Below are the records. Retype exactly the lines between the lines holding "Viewport: 1414px width, 840px height." and "Given: Check the Trading Account checkbox", inclusive.
--- START ---
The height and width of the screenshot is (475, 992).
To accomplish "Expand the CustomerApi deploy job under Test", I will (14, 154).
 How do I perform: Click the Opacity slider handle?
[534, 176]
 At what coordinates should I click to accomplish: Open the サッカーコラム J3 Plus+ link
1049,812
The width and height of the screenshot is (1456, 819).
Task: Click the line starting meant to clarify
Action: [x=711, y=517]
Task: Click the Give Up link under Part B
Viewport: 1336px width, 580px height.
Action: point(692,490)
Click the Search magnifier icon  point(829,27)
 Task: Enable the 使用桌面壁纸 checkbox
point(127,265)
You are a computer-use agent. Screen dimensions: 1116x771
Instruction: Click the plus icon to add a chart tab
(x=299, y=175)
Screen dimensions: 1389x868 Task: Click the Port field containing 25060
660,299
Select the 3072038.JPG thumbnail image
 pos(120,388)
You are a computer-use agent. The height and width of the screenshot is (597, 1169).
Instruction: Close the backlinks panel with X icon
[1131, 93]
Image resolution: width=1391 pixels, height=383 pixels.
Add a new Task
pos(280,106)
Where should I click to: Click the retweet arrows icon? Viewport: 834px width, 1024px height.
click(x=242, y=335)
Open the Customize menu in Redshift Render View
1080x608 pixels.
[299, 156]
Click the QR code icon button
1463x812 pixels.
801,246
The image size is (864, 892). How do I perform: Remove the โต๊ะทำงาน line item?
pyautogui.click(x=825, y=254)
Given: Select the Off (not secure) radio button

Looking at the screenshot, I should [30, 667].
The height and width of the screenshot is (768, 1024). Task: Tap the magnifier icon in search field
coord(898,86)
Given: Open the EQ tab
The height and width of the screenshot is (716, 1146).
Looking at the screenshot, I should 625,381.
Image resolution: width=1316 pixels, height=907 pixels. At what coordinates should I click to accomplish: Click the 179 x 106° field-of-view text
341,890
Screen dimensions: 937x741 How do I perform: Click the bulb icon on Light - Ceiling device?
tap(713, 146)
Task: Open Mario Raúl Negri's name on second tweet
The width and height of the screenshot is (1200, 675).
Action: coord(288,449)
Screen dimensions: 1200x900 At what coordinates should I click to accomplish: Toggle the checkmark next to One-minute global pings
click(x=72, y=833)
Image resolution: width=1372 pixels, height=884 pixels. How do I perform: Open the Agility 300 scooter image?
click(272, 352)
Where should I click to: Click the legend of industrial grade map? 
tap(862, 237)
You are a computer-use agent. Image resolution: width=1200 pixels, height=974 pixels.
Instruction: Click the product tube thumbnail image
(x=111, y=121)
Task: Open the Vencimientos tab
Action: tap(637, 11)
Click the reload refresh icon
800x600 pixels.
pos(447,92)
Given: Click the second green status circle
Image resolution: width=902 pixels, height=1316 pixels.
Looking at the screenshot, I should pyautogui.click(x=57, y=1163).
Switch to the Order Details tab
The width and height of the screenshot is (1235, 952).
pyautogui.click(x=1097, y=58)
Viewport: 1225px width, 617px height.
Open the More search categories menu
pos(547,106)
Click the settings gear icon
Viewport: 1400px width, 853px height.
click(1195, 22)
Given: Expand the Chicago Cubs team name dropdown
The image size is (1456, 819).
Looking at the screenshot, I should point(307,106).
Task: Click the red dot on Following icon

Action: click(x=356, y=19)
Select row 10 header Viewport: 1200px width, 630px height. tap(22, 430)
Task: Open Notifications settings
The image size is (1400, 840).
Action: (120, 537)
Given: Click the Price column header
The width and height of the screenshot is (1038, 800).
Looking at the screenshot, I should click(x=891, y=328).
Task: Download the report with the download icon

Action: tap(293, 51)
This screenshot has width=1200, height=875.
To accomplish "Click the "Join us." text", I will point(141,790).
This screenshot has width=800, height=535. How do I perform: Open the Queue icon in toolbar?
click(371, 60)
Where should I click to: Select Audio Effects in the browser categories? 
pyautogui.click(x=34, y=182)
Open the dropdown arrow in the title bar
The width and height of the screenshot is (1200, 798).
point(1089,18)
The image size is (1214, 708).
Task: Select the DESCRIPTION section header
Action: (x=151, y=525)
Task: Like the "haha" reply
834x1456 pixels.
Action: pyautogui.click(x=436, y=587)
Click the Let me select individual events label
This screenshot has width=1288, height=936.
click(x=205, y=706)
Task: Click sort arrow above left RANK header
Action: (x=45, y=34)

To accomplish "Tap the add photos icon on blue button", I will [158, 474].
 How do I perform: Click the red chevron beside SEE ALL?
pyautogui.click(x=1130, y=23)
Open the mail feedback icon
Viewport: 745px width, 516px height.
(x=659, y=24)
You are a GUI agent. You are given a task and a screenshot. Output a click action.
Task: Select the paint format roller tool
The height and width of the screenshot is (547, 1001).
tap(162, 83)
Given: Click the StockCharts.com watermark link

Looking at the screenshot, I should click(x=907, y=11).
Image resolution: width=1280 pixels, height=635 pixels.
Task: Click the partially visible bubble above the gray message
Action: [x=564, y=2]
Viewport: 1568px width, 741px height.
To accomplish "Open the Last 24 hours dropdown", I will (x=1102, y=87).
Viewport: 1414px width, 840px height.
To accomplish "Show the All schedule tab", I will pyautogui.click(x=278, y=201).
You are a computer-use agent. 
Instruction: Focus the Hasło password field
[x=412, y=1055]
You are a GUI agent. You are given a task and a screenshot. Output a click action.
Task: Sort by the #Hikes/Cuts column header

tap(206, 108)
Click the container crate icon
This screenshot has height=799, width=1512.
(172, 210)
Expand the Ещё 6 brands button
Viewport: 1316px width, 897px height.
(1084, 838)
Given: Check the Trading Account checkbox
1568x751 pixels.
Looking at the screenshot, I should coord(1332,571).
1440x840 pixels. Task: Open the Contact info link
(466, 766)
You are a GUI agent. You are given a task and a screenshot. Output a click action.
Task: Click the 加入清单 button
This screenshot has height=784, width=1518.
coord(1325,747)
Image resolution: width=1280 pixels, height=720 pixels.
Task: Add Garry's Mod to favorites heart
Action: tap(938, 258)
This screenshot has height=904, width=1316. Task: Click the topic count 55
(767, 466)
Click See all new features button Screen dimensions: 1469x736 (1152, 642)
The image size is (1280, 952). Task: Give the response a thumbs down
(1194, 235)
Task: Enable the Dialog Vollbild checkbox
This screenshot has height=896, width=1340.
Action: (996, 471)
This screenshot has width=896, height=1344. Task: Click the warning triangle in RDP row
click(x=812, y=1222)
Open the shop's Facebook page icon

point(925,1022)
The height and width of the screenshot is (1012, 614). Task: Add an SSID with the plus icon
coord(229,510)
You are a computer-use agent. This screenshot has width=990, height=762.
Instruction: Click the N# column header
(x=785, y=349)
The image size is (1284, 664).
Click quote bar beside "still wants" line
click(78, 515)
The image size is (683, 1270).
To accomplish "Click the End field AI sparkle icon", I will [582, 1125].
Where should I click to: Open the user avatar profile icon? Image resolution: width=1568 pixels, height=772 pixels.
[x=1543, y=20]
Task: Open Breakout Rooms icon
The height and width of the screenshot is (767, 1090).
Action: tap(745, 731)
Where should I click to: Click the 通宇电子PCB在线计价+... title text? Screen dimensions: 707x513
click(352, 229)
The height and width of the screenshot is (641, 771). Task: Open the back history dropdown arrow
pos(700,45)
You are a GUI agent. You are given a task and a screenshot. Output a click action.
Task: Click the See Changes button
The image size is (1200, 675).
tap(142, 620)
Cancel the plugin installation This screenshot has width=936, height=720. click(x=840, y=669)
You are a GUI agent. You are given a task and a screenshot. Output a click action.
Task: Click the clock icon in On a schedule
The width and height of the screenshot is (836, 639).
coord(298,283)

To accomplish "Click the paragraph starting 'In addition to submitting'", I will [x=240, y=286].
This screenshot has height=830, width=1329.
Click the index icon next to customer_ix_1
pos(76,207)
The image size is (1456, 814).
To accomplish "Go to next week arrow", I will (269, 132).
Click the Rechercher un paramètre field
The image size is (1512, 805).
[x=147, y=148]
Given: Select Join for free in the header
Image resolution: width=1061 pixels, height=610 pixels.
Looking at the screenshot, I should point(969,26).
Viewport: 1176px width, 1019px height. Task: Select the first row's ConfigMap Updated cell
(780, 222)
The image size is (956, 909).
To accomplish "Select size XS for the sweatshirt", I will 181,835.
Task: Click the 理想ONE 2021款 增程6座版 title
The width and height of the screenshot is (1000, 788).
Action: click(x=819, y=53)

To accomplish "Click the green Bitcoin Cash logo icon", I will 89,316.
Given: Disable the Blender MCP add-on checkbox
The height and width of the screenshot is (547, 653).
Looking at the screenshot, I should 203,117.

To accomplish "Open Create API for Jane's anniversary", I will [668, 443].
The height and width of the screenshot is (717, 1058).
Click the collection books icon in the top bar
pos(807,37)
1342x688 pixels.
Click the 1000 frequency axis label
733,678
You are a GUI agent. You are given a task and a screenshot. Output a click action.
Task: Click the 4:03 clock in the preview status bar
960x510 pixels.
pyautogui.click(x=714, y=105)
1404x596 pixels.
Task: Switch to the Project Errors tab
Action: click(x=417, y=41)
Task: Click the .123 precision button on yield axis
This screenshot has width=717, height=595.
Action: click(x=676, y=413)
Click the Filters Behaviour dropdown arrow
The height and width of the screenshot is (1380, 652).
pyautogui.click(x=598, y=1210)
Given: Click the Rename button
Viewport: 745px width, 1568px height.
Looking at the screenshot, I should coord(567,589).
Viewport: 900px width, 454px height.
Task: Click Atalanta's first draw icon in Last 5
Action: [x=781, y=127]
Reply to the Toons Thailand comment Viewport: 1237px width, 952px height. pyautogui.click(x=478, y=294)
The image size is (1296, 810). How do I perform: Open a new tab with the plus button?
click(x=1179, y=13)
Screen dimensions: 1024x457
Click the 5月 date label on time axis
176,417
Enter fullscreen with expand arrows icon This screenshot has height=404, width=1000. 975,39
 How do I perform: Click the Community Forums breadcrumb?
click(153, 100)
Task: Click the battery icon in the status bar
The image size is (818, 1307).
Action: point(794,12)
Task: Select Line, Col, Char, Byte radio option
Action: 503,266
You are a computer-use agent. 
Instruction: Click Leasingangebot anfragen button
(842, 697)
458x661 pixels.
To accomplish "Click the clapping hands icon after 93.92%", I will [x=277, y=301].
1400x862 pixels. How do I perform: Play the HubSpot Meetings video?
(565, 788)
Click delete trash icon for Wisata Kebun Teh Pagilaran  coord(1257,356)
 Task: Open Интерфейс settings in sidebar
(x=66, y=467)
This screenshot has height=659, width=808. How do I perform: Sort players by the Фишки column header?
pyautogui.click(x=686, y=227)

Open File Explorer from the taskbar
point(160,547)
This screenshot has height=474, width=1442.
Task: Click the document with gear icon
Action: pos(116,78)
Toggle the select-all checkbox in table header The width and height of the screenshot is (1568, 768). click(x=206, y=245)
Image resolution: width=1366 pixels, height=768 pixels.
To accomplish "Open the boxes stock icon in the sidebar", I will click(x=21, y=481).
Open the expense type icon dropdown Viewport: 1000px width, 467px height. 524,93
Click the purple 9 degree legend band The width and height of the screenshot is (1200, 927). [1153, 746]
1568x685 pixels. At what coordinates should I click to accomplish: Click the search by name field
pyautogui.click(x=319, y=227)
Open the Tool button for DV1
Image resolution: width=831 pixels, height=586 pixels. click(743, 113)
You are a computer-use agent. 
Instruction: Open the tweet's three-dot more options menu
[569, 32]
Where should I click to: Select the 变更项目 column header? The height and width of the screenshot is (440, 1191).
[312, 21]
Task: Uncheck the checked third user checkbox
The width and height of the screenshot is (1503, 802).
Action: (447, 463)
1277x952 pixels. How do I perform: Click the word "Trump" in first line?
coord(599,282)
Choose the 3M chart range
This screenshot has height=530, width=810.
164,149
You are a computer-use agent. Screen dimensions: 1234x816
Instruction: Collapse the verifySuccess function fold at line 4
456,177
--- END ---
**Answer box:**
Viewport: 1414px width, 840px height.
To accomplish "Show the All schedule tab", I will pyautogui.click(x=278, y=201).
You are a computer-use agent. 
Instruction: Focus the Hasło password field
[x=412, y=1055]
You are a GUI agent. You are given a task and a screenshot. Output a click action.
Task: Sort by the #Hikes/Cuts column header

tap(206, 108)
Click the container crate icon
This screenshot has height=799, width=1512.
(172, 210)
Expand the Ещё 6 brands button
Viewport: 1316px width, 897px height.
(1084, 838)
Given: Check the Trading Account checkbox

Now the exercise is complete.